Research that is already DoD-related (i.e., prior to the modification request) and that has already been reviewed by the UCSF IRB as DoD-related.

• The IRB staff screen the Modification Form, within the context of the existing DoD Supplement in the IRB Application.

a) If the Supplement no longer accurately reflects the research, IRB staff ask the researcher to revise the Supplement (and any additional documentation).

b) If the modification involves substantive changes, IRB staff ensures that the researcher provides documentation of scientific review and approval of the modifications.

Research that has not been DoD-related, but that becomes DoD-related because of the requested modification.

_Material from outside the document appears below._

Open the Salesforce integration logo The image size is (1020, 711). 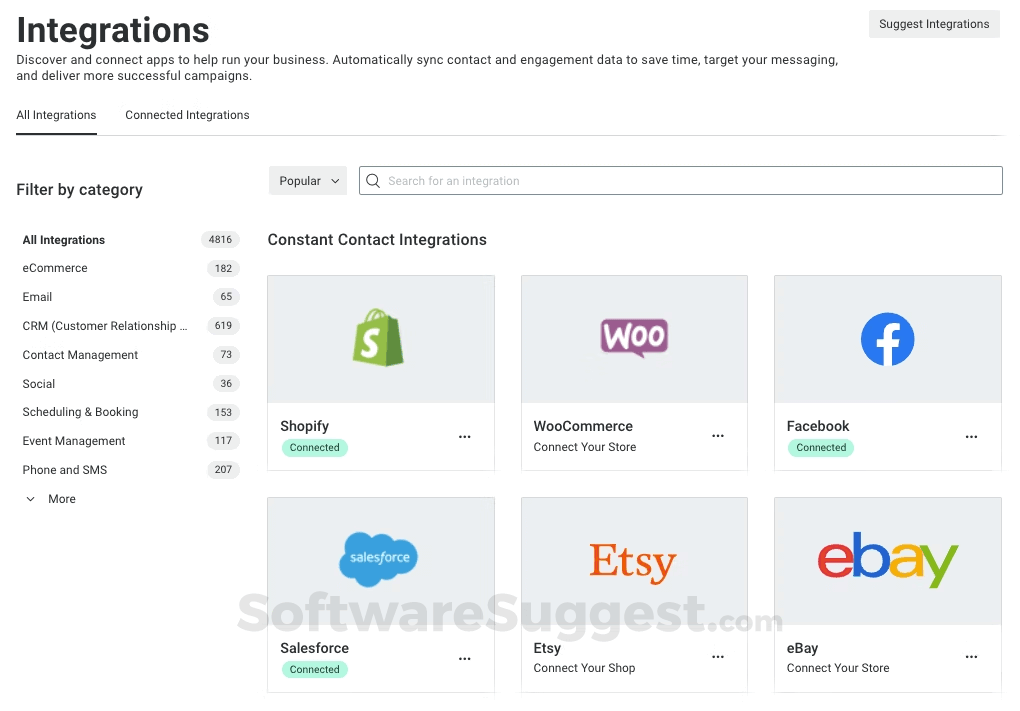(379, 559)
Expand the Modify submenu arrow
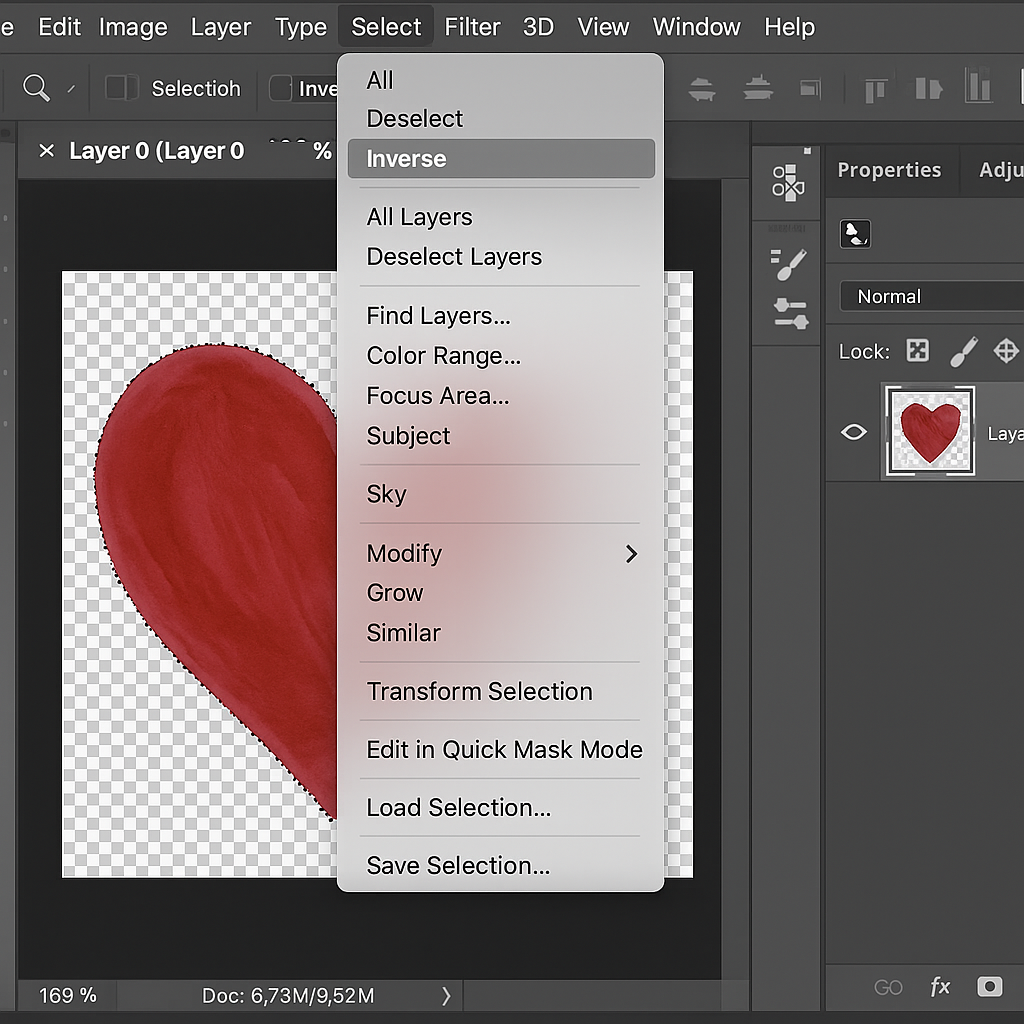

• If the initial application was reviewed by the full IRB, then the modification must also be reviewed by the full IRB because a new set of regulations is involved.
• IRB staff ensures that the researcher has provided the information to address all procedures and populations that are DoD-related.

Screening: IRB staff screen the scheduled continuing review application to ensure that the following two DoD requirements have been fulfilled. If not, the staff contacts the researcher so that the requirements can be met before the IRB review.

• Continuing Education: The DoD continuing education requirement has been met.
• Research Results: DoD requires that the researcher provide the IRB with copies of publications, presentations, and reports resulting from the research. Per UCSF policy for all research (whether or not DoD-related), these should be provided to the IRB at the time of continuing review.

OVPR is required to report to DoD any of the following events or situations that occur for DoD-related research:

• Serious or continuing non-compliance
• Suspension or termination of research
• Unanticipated problems involving risks to subjects or others
• Significant communication between institutions conducting research and other federal departments and agencies, regarding compliance and oversight

*The DoD FWA number must be provided in the letter.

**When a specific situation involves reporting to more than one federal agency, the letter is addressed to the primary federal agency (typically OHRP or FDA), and a copy is sent to DoD.